На рассвете прозвучал вызов. Я включился, открыл канал связи, и у меня в сознании появилось изображение: смуглый человек с длинными черными волосами и широкими ноздрями сидит на софе. На нем темно-синий мундир Объединенной Морской Пехоты.
— Я Джафари, — сообщил мундир. — Как я понял, у вас находится кое-что, принадлежащее мне. — В голосе его была тревожащая бесцветность, полное отсутствие интонации. Подчеркивание глубины сцены было типично для созданного компьютером изображения.
Сунув руку в карман, я нащупал кристалл.
— Мне кажется, вы ошибаетесь.
— Мне нужна женщина, — ровным голосом продолжал он. Это заявление поразило меня и одновременно вывело из равновесия. — Вот что я предлагаю: послать своих людей за ней мне бы обошлось в двести тысяч стандартов, но я бы получил ее. Хотя обоим нам было бы легче, если бы вы сами привели ее ко мне и приняли двести тысяч в знак моей признательности.
— А что вы с ней сделаете? — спросил я. Джафари, не отвечая, смотрел на меня. Глупый вопрос… — Она очень больна, — вдруг выпалил я. — В течение нескольких дней ей опасно передвигаться.
— Я охочусь за ней несколько месяцев, но сейчас пора заканчивать. До захода солнца вы должны привезти ее в аэропорт в Колоне! Поняли?
— Да, понял.
Он, казалось, всматривается в меня, словно наяву может разглядеть мое лицо.
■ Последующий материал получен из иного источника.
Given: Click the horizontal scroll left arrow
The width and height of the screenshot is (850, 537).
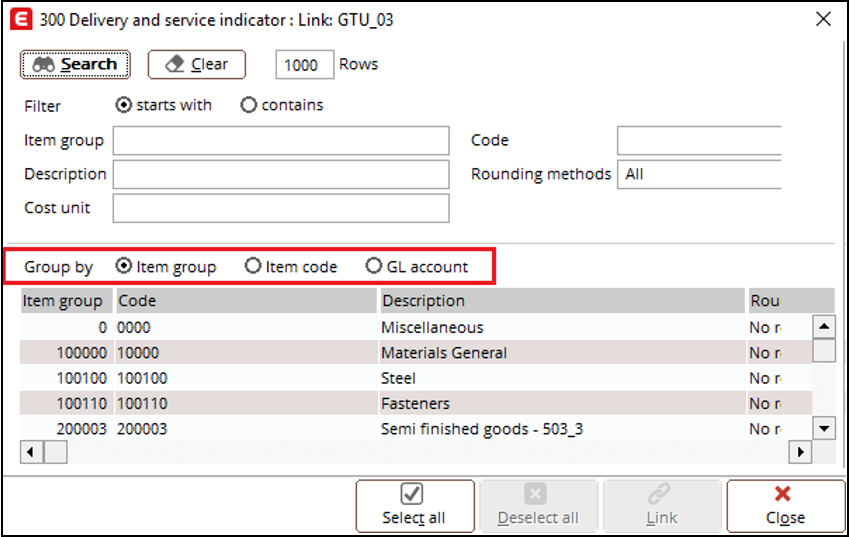Looking at the screenshot, I should point(31,452).
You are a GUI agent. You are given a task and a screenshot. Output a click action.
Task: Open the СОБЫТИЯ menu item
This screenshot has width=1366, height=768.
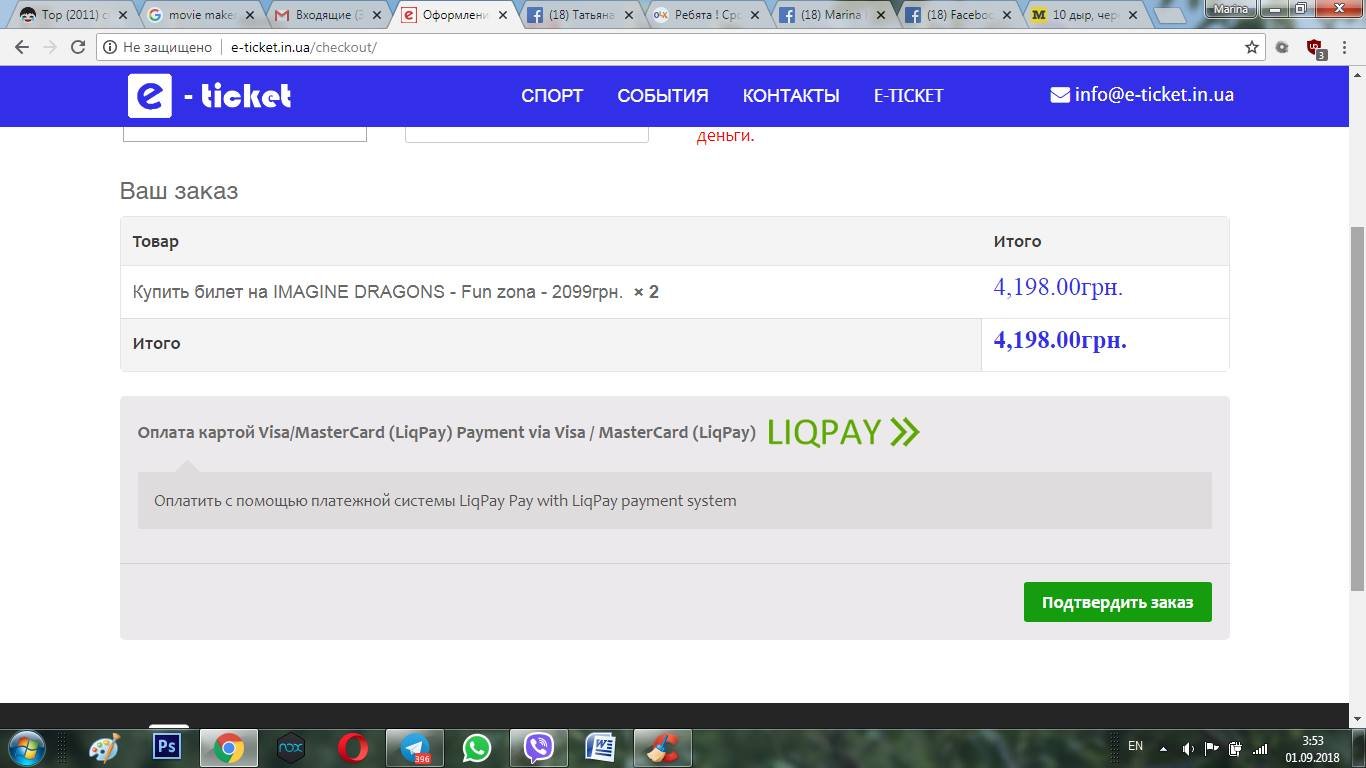(662, 96)
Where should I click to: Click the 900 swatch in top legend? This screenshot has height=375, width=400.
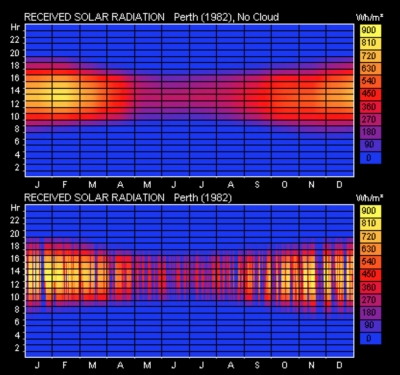click(x=370, y=30)
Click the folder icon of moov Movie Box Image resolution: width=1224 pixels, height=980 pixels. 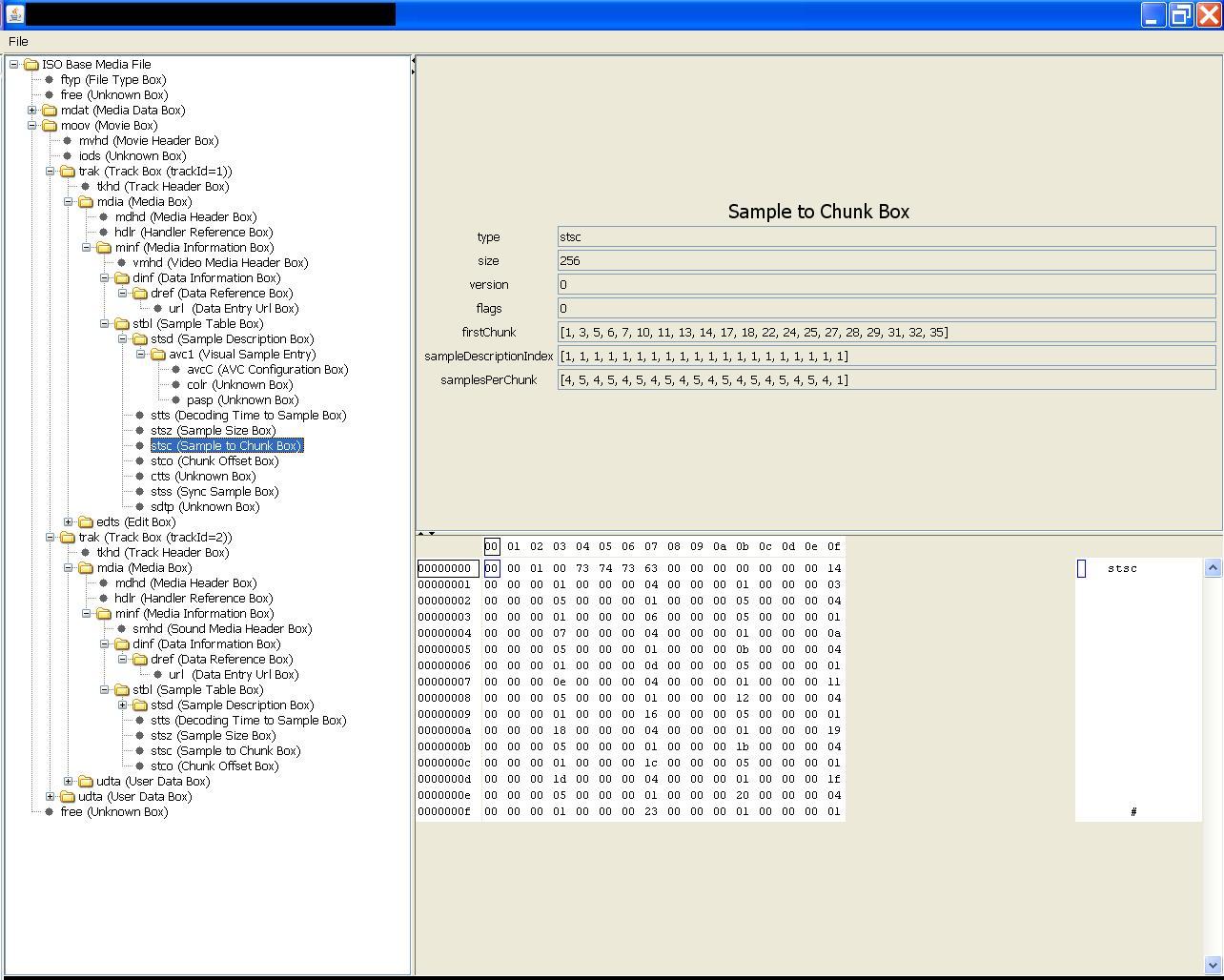click(x=50, y=125)
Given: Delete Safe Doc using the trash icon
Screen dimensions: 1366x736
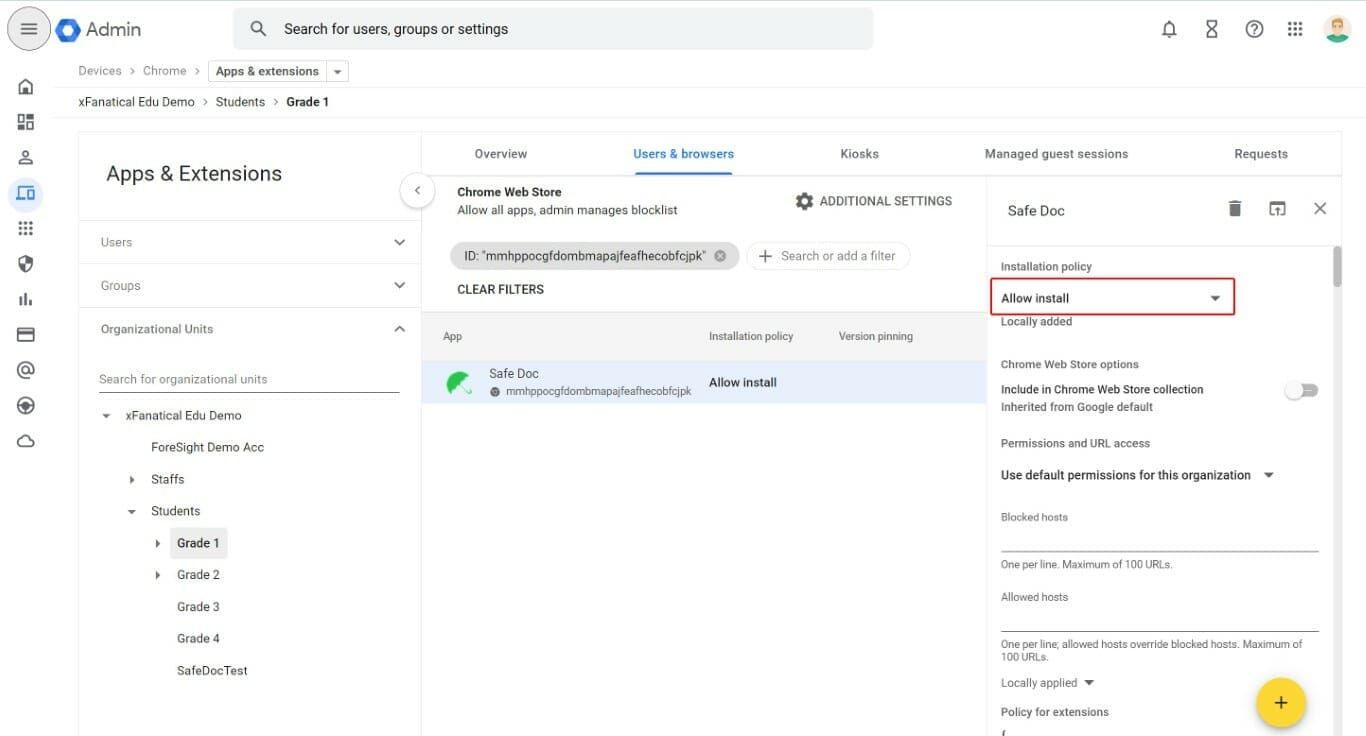Looking at the screenshot, I should (x=1234, y=209).
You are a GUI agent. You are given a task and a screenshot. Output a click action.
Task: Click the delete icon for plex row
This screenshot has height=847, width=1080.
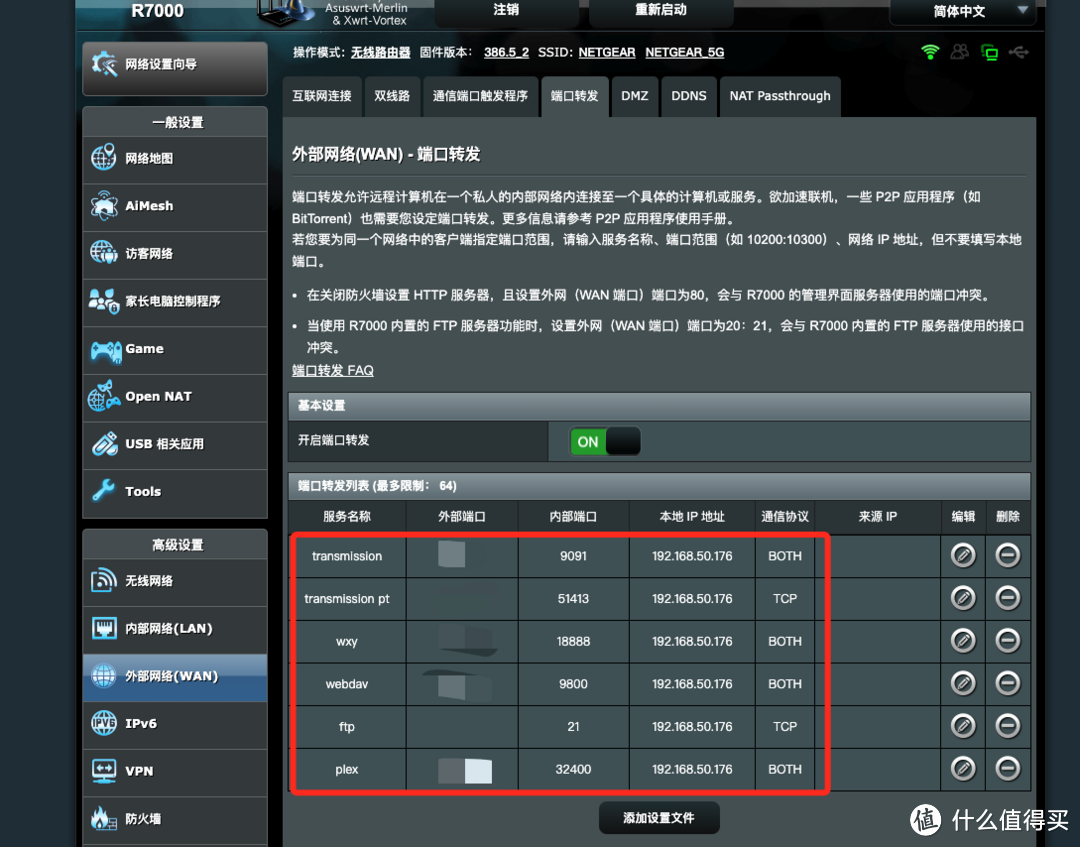click(1007, 768)
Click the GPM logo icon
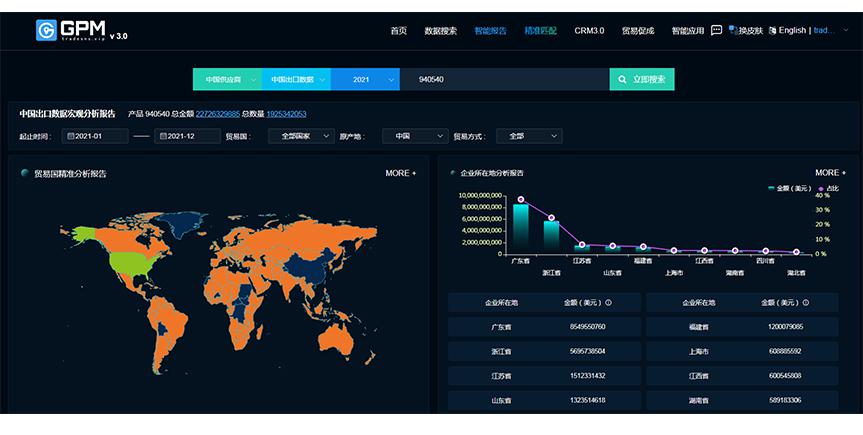Viewport: 863px width, 435px height. click(46, 31)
— Вы не совершите ничего неразумного? Не попытаетесь сбежать?
— Нет.
— Вы и не сможете. У вас нет выбора.
— Понимаю.
— Хорошо, — сказал Джафари. — Я буду добр к ней. Так ей будет лучше. Я не бесчеловечен.
— Я не убегу, — повторил я. Джафари прервал связь.
Я опустился на диван. Ощущение было такое, словно меня уже заколотили в ящик. Вспомнил каждое его слово, каждый жест. Он пригрозил, что пошлет ко мне своих людей, и я подумал, не те ли это люди, что вырвали Тамаре руку? Какие же люди могут так поступить? Последние слова Джафари могли означать присутствие эмоций или, по крайней мере, подобие эмоции. ОМП не может легально действовать на Земле. Но я знал, что это не остановит Джафари. Как начальник отдела кибернетической разведки, он может подключиться к искусственному разуму армии, и тогда в его распоряжении окажется кристаллический мозг, в котором содержится в миллиарды раз больше информации, чем в органическом. В этом случае я не смогу ни снять деньги со счета в банке, ни позвонить, ни пересечь границу, ни просто миновать полицейский монитор. Я смачивал лоб Тамары до тех пор, пока усталость не одолела меня.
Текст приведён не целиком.